■ **Page text**
0

.NET Framework 4.5.2. I'm trying to update some old code and trying to figure out how to manage the number of running threads for a specific ID. This is the code.

foreach (ThreadGroup thread_group in threadGroups)
{
    if (ImportQueues.TryGetValue(thread_group.ThreadGroupID, out BlockingCollection<ImportFrequency> configuration))
    {
        if (configuration.Count > thread_group.ThreadCount)
        {
            // increase number of threads running for this group
        }
        else if (configuration.Count < thread_group.ThreadCount)
        {
            // decrease number of threads running for this group
        }
    }
    else // Spin up the initial threads
    {
        ImportQueues.Add(thread_group.ThreadGroupID, new BlockingCollection<ImportFrequency>());

        for (int x = 0; x < thread_group.ThreadCount; x++)

■ **Recorded data**
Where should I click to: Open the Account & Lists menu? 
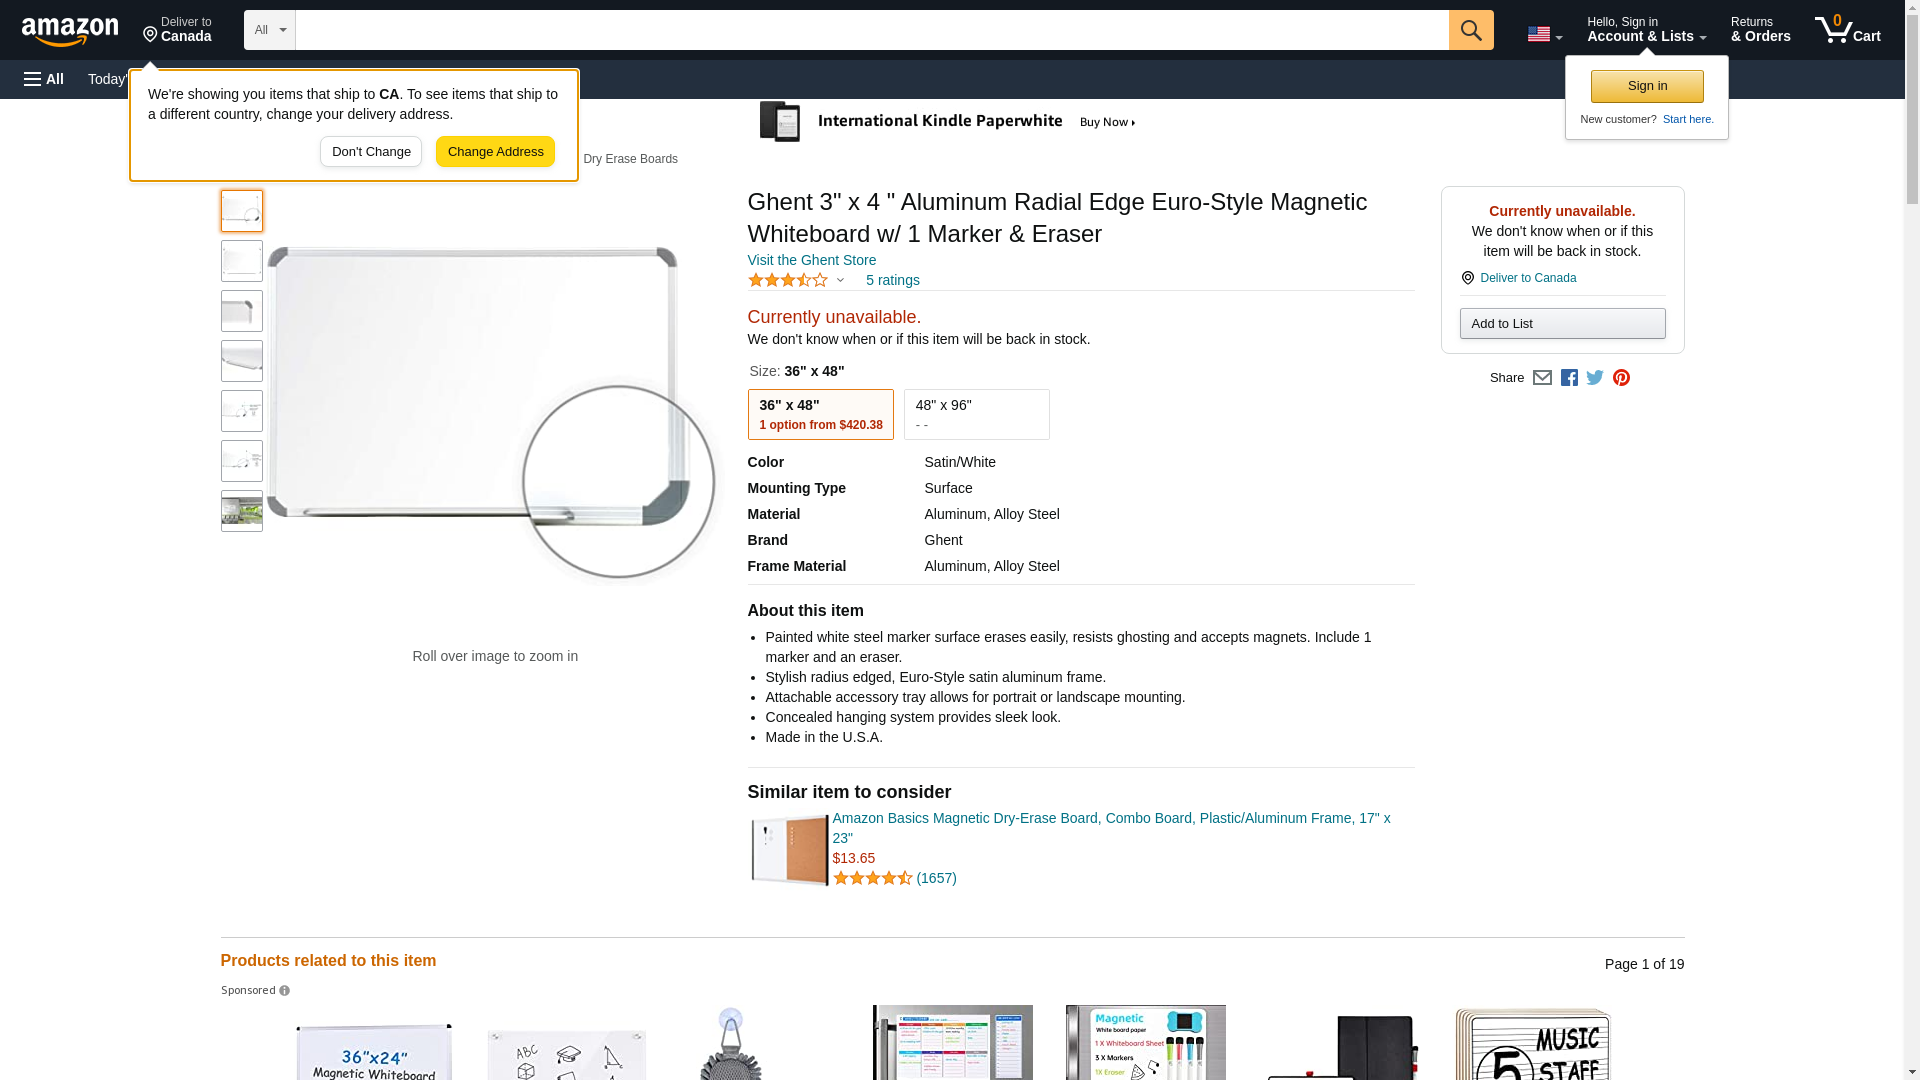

■ **Set problem**
Carry on the forum post about managing running threads per thread group in .NET, starting right after its last line.

■ **Result of the exercise**
        {
            Thread import_thread = new Thread(new ParameterizedThreadStart(ProcessImportQueue)) { IsBackground = true };
            import_thread.Start((ImportQueues[thread_group.ThreadGroupID]));
        }
    }
}

Essentially, we're running thread_group.ThreadCount number of threads for each group's blocking collection, which will be continually updated. Additionally, thread_group can be updated to change the ThreadCount. If the change increases the number of threads, spin up more to process the blocking collection. If it decreases, wait for the difference in number of threads to finish while the others continue running.

Is this possible with this paradigm or do I need to find a better way to manage threads?

Edit: One solution I tried with this is using CancellationTokens. When I start up a thread, I pass in a model that contains the context as well as a CancellationToken. That model is saved to a global variable. If we need to decrease the number of threads, I go through however many need to be stopped and cancel the token, which stops the infinite loop for that one thread and stops it.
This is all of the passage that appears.